05/07/2025 ir-press.ru  6min #283247

France - Le projet de loi contre les contenus « anti-républicains », une nouvelle loi « bâillon » ?

par Christelle Néant

Le 10 juin 2025, le  projet de loi n°1535 visant à interdire et sanctionner les contenus et discours anti-républicains en France, a été déposé à l'assemblée nationale, officiellement pour contrer des organisations comme les « Frères musulmans ». Mais quand on regarde ce texte de loi, et que l'on se rappelle de l'Histoire de France, on se rend compte que cette loi contre les contenus « anti-républicains » rappelle d'autres lois qui visaient à punir ceux qui avaient des idées « anti-révolutionnaires » il y a quelques siècles en arrière, et qui se sont terminées par un bain de sang.

Alors que le gouvernement français d'Emmanuel Macron prend une tournure de plus en plus autoritaire (suicides étranges qui se multiplient, arrestations ou mises en examen de toute personne s'interrogeant sur Mme Macron ou critiquant activement et publiquement la politique de son mari), le projet de loi n°1535 contre les contenus « anti-républicains » a de quoi faire craindre une dérive accélérée vers une censure de plus en plus ouverte en France.

Dans l'exposé des motifs justifiant ce nouveau projet de loi, on peut lire que « la République française repose sur des principes fondamentaux : liberté, égalité, fraternité, laïcité, souveraineté du peuple, et indivisibilité de la nation » et que «ces principes sont aujourd'hui menacés par la diffusion de discours issus de courants idéologiques qui remettent en cause notre modèle fondé sur l'universalisme républicain » parmi lesquels « le plus menaçant aujourd'hui est celui des Frères musulmans ».

Sauf que si on lit attentivement le rapport du ministère de l'Intérieur français sur cette organisation, on se rend compte que, certes, idéologiquement elle est dangereuse, mais qu'en termes de chiffres concrets de nombre de membres ou de lieux de culte sous son contrôle, le pourcentage d'implantation est très faible, avec un noyau dur d'environ 400 personnes (1 000 au grand maximum).
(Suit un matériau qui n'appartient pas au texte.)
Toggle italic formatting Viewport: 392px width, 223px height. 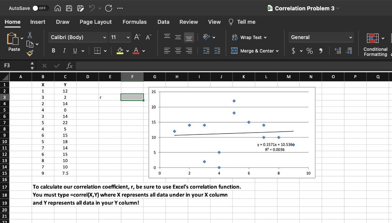click(64, 51)
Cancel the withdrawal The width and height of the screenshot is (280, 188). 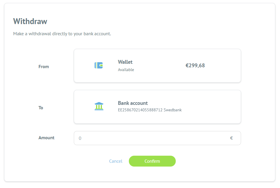tap(116, 161)
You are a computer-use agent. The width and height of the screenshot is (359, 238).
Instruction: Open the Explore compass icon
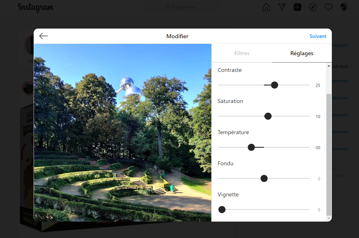tap(313, 7)
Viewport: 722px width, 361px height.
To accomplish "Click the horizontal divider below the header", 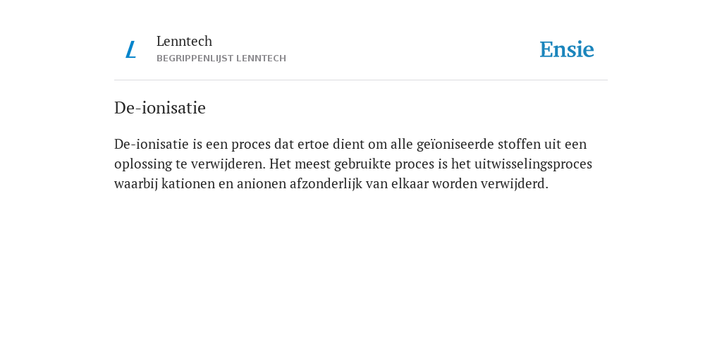I will 361,80.
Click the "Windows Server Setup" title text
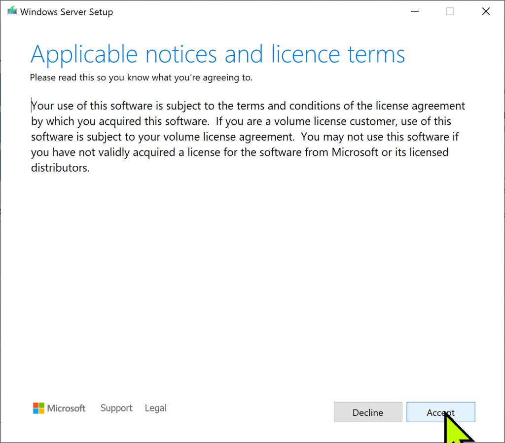505x443 pixels. tap(67, 12)
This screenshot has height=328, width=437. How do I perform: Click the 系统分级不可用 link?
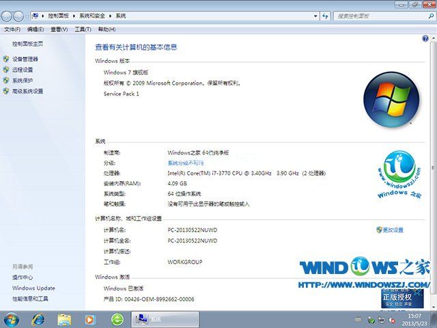185,163
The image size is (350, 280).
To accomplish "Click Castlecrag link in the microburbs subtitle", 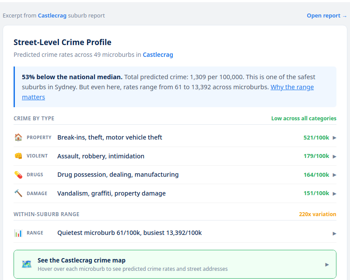I will 158,55.
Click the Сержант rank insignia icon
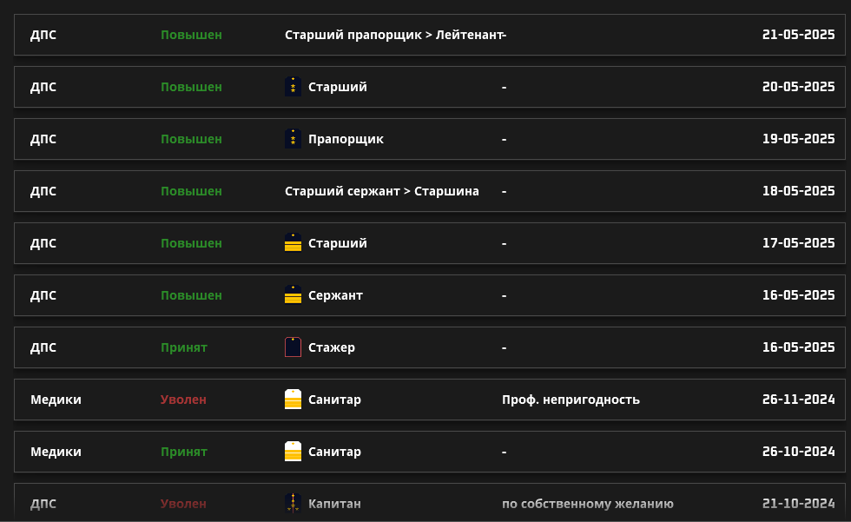 click(294, 295)
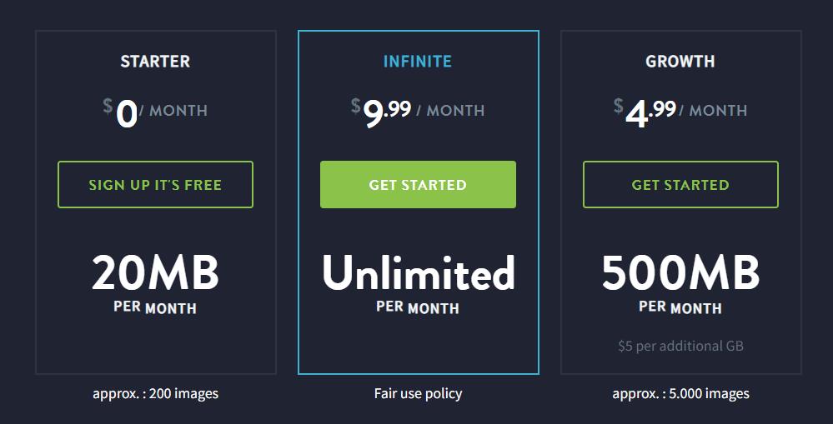This screenshot has width=833, height=424.
Task: Open the Fair use policy link
Action: click(x=418, y=393)
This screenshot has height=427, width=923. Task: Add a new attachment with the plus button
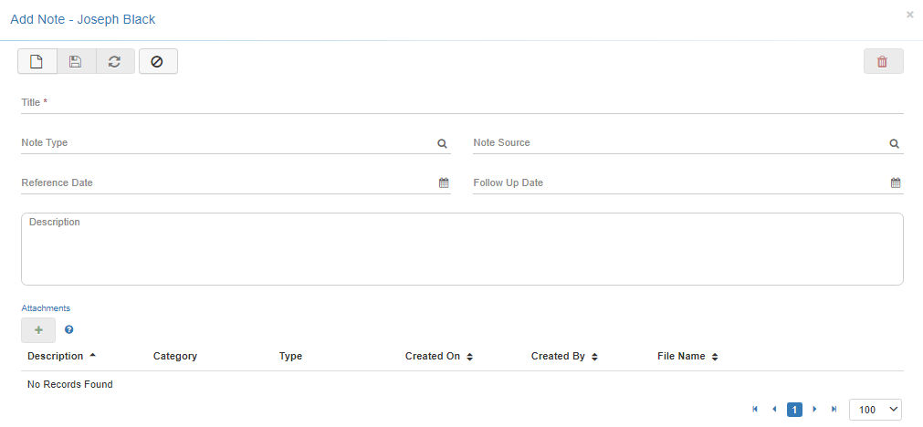[x=38, y=329]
Cela semble très léger pour justifier de voter une nouvelle loi qui au final, va encore plus restreindre la liberté d'expression en France sous couvert de lutte contre les « contenus anti-républicains ».

Surtout que si on regarde bien les principes que ce projet de loi prétend défendre, on se rend compte qu'il y a déjà des lois en France qui les protègent ! En effet, ce projet de loi prétend s'attaquer à ceux qui tiennent des propos contraires à l'article n°1 de la  constitution française :

« La France est une République indivisible, laïque, démocratique et sociale. Elle assure l'égalité devant la loi de tous les citoyens sans distinction d'origine, de race ou de religion. Elle respecte toutes les croyances. Son organisation est décentralisée. La loi favorise l'égal accès des femmes et des hommes aux mandats électoraux et fonctions électives, ainsi qu'aux responsabilités professionnelles et sociales. »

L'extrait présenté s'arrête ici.